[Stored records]
↓

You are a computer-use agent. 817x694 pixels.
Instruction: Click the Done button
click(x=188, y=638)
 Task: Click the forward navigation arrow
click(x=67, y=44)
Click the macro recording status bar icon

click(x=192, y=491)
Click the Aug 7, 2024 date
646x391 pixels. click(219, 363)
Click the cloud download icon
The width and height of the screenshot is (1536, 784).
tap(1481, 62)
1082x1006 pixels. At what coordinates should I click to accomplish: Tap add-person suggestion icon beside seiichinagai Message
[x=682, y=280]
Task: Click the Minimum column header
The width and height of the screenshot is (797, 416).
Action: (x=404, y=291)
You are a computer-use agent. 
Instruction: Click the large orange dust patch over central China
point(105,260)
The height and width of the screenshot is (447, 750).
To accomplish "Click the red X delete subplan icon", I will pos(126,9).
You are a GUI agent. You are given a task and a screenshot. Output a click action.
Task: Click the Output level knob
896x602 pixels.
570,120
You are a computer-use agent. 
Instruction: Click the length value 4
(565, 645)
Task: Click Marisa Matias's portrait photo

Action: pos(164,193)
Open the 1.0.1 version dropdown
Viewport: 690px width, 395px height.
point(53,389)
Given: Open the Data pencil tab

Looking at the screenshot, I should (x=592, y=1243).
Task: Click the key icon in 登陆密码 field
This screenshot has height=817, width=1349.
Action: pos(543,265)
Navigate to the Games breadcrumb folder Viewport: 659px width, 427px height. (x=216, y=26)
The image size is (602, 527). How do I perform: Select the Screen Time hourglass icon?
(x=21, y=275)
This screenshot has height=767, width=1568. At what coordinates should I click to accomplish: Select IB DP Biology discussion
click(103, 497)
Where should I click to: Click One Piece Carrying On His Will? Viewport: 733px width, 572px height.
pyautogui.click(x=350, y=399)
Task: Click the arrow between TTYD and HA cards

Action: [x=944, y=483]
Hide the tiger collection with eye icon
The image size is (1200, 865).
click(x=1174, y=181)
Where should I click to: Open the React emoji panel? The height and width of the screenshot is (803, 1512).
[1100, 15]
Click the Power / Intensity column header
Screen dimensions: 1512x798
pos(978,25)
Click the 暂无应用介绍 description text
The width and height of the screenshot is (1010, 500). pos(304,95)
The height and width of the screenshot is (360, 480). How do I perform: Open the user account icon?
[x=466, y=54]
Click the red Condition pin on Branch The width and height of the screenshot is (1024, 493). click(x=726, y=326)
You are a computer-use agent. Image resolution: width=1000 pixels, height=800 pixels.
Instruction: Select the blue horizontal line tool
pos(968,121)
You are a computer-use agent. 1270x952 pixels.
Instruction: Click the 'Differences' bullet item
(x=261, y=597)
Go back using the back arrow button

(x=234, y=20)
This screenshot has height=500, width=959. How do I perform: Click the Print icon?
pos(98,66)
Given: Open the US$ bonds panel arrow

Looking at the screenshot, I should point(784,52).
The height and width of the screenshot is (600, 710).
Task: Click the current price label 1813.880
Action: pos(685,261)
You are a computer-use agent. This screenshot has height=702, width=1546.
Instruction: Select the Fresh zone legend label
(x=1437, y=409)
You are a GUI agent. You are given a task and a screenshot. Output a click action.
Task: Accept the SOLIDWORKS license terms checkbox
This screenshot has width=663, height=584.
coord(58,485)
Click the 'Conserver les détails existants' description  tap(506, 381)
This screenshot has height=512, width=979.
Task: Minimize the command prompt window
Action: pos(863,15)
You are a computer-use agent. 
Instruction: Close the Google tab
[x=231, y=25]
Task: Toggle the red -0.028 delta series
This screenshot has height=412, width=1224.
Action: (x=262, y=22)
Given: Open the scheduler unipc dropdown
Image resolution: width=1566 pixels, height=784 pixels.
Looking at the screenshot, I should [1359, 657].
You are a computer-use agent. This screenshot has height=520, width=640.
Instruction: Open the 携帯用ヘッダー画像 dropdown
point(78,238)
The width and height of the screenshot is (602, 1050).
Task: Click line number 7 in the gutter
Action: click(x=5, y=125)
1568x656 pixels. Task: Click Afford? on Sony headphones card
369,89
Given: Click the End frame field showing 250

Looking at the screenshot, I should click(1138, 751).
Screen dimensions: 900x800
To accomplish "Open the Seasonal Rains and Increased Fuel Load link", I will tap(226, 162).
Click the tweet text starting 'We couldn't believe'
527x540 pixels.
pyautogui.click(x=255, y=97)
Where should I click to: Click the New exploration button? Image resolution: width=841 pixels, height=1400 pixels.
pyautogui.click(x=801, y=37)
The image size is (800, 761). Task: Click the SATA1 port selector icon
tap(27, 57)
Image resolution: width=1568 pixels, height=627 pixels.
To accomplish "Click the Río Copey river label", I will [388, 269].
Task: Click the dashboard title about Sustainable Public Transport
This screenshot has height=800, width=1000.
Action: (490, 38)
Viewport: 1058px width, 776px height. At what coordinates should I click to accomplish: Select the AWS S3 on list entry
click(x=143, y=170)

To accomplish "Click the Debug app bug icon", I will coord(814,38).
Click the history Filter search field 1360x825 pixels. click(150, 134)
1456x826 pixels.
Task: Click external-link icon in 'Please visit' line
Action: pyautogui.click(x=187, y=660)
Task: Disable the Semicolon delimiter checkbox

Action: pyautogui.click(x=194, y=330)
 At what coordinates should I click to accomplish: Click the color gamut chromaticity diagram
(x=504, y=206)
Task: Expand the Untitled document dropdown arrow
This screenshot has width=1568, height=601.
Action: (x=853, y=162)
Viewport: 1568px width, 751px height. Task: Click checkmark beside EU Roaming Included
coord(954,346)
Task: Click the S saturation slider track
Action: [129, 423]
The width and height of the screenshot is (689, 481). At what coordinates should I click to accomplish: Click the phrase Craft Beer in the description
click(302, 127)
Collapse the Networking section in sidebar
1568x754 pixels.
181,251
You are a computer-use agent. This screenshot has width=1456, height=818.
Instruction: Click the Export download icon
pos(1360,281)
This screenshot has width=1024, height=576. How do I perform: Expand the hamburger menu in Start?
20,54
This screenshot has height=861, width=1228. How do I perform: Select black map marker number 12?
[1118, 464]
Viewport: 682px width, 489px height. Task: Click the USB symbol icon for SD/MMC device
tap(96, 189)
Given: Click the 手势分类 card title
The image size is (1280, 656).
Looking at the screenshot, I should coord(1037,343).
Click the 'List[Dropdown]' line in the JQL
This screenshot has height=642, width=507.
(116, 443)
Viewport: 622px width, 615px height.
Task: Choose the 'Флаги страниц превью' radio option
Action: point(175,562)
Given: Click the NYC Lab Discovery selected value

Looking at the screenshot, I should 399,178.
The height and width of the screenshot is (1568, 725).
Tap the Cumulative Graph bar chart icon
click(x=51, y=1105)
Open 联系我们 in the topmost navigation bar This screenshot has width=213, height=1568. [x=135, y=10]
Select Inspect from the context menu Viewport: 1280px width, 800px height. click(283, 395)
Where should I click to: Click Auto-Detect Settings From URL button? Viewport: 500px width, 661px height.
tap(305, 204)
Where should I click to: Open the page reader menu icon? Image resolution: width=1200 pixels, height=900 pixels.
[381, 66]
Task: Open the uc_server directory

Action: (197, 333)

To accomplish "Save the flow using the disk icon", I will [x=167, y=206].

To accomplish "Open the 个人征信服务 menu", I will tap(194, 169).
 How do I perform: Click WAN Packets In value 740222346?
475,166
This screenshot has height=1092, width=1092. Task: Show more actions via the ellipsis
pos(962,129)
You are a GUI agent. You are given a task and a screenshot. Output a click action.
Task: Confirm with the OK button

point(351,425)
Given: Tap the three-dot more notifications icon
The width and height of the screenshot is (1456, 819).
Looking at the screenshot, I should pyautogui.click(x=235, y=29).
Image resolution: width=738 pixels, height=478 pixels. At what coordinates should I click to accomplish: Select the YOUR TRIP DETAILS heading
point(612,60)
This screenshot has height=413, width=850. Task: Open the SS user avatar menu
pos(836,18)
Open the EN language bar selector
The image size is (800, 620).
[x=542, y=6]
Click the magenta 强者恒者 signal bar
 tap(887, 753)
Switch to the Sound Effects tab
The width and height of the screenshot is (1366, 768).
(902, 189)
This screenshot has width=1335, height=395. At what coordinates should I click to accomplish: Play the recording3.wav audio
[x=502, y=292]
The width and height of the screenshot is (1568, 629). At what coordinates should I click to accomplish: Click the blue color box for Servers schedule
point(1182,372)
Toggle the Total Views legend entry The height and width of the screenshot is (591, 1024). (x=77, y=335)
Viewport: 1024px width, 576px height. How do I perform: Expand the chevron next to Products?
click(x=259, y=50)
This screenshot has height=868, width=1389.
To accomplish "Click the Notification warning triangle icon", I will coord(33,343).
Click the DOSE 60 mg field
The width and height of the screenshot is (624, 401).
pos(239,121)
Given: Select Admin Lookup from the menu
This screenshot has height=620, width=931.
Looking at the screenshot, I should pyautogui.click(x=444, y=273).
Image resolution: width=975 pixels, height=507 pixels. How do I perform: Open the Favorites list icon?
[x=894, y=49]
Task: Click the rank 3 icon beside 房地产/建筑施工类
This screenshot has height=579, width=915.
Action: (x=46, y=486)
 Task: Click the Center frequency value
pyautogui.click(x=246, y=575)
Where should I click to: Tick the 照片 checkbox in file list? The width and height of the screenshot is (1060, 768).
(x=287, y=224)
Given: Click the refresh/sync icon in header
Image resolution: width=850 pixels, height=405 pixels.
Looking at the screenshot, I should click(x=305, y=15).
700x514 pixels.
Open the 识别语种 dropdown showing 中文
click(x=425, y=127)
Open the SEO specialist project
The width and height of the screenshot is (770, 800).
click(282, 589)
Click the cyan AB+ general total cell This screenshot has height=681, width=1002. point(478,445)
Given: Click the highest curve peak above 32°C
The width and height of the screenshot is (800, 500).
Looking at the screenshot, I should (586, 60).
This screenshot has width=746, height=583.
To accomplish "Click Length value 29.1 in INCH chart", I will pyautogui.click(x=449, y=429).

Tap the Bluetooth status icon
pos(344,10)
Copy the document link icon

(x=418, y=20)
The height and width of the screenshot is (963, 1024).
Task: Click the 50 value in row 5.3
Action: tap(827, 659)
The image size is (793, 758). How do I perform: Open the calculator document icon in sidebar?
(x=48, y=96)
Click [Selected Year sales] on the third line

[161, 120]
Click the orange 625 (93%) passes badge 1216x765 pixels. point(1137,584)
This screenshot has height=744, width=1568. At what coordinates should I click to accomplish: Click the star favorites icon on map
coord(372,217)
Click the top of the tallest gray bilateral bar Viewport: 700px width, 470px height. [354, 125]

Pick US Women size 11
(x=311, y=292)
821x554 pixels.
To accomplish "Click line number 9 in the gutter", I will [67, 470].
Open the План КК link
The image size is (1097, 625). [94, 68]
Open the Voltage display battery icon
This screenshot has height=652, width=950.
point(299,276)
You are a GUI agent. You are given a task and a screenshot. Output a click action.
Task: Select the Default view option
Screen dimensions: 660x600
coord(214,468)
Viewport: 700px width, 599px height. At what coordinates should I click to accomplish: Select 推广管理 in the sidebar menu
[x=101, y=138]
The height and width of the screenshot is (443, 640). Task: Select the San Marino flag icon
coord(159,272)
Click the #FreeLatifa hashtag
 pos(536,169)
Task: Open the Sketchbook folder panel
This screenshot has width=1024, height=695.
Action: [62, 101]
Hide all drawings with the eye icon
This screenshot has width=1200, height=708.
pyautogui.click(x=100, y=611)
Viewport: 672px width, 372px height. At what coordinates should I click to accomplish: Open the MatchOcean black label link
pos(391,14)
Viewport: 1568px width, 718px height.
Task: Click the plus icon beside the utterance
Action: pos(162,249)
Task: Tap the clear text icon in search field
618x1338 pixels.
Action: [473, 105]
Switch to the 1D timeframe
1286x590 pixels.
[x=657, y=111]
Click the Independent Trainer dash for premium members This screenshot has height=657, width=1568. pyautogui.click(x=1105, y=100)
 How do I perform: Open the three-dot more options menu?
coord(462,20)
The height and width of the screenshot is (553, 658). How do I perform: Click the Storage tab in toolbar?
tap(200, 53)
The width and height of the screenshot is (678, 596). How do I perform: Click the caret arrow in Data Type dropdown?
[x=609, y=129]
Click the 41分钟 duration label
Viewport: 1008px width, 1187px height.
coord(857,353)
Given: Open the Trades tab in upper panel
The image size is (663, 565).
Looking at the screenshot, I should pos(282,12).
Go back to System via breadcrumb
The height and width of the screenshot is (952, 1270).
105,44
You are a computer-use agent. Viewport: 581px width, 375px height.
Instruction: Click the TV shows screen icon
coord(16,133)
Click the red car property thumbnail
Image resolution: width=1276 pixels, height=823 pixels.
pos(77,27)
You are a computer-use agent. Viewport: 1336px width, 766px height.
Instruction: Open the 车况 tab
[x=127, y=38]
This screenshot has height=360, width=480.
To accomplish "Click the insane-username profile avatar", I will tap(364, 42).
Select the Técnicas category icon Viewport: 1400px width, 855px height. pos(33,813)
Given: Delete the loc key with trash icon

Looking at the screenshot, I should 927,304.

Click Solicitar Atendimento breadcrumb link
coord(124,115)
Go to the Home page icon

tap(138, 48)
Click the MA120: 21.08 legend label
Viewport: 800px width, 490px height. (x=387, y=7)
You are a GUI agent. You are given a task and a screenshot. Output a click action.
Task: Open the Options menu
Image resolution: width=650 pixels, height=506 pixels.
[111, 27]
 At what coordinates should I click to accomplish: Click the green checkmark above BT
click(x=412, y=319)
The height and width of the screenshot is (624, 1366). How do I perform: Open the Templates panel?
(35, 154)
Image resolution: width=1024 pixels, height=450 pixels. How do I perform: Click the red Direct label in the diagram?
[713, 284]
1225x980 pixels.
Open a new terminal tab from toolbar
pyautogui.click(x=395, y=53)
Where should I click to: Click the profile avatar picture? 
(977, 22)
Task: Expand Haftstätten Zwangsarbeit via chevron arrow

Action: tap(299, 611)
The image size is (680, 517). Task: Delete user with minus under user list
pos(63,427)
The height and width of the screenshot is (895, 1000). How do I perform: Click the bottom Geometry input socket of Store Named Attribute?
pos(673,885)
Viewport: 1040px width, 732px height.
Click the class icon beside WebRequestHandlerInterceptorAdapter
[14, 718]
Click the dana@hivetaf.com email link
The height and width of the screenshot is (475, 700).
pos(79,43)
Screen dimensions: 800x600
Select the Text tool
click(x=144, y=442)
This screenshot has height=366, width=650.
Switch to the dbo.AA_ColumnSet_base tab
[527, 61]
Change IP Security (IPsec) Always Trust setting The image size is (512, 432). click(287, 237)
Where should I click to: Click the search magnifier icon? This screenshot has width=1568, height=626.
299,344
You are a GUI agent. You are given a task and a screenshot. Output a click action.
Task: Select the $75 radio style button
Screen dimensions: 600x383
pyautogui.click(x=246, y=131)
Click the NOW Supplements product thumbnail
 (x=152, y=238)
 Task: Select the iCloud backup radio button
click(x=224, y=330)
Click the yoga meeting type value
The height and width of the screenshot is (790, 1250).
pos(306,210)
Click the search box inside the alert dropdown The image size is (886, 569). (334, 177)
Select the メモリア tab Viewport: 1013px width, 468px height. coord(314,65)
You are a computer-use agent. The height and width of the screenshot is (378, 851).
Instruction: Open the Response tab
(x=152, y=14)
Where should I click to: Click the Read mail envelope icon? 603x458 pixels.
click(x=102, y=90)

↑

» Work task
The required answer is the exact run of lines above starting at the line with "Instruction: Click the Done button" and ending at the line with "The height and width of the screenshot is (447, 750).", with both ends present.

» Answer to the problem
Instruction: Click the Done button
click(x=188, y=638)
 Task: Click the forward navigation arrow
click(x=67, y=44)
Click the macro recording status bar icon

click(x=192, y=491)
Click the Aug 7, 2024 date
646x391 pixels. click(219, 363)
Click the cloud download icon
The width and height of the screenshot is (1536, 784).
tap(1481, 62)
1082x1006 pixels. At what coordinates should I click to accomplish: Tap add-person suggestion icon beside seiichinagai Message
[x=682, y=280]
Task: Click the Minimum column header
The width and height of the screenshot is (797, 416).
Action: (x=404, y=291)
You are a computer-use agent. 
Instruction: Click the large orange dust patch over central China
point(105,260)
The height and width of the screenshot is (447, 750).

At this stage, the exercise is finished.